*** Data records ***
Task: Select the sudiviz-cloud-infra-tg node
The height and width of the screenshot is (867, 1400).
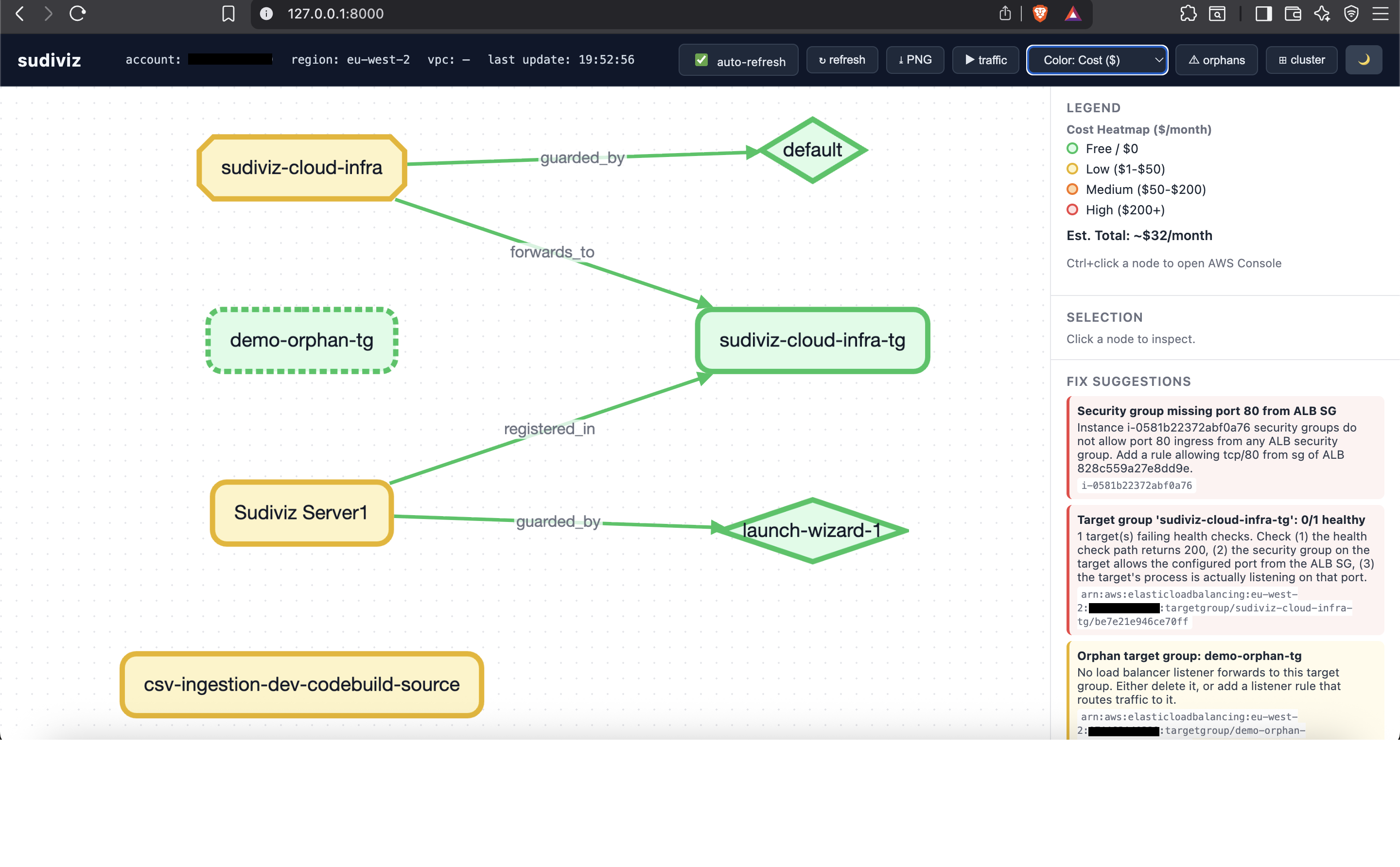Action: pos(812,340)
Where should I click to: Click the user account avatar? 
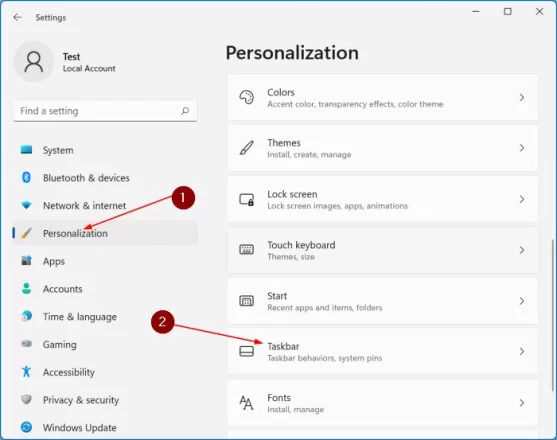34,62
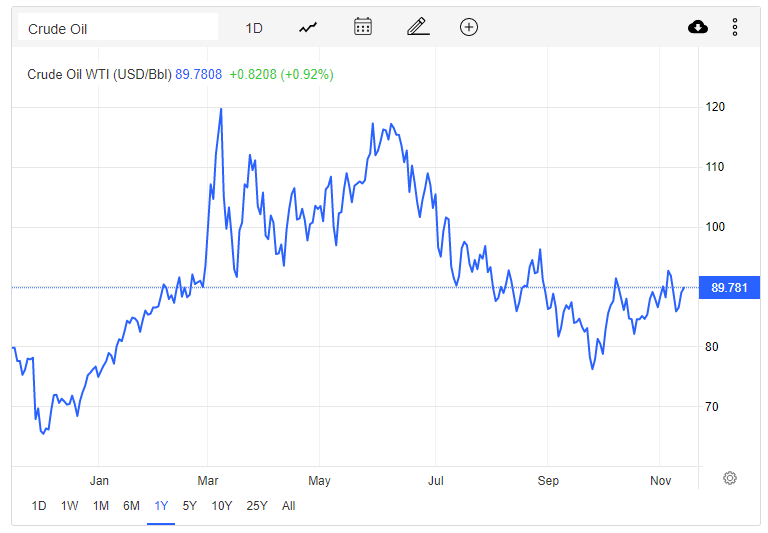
*** End of Data records ***
-- Task objective --
Exactly the lines from the one that contains "Where should I" through the final line of the records above are needed, given again word for word, with every picture left out.

-- Exercise response --
Where should I click to: Click the user account avatar? 
34,62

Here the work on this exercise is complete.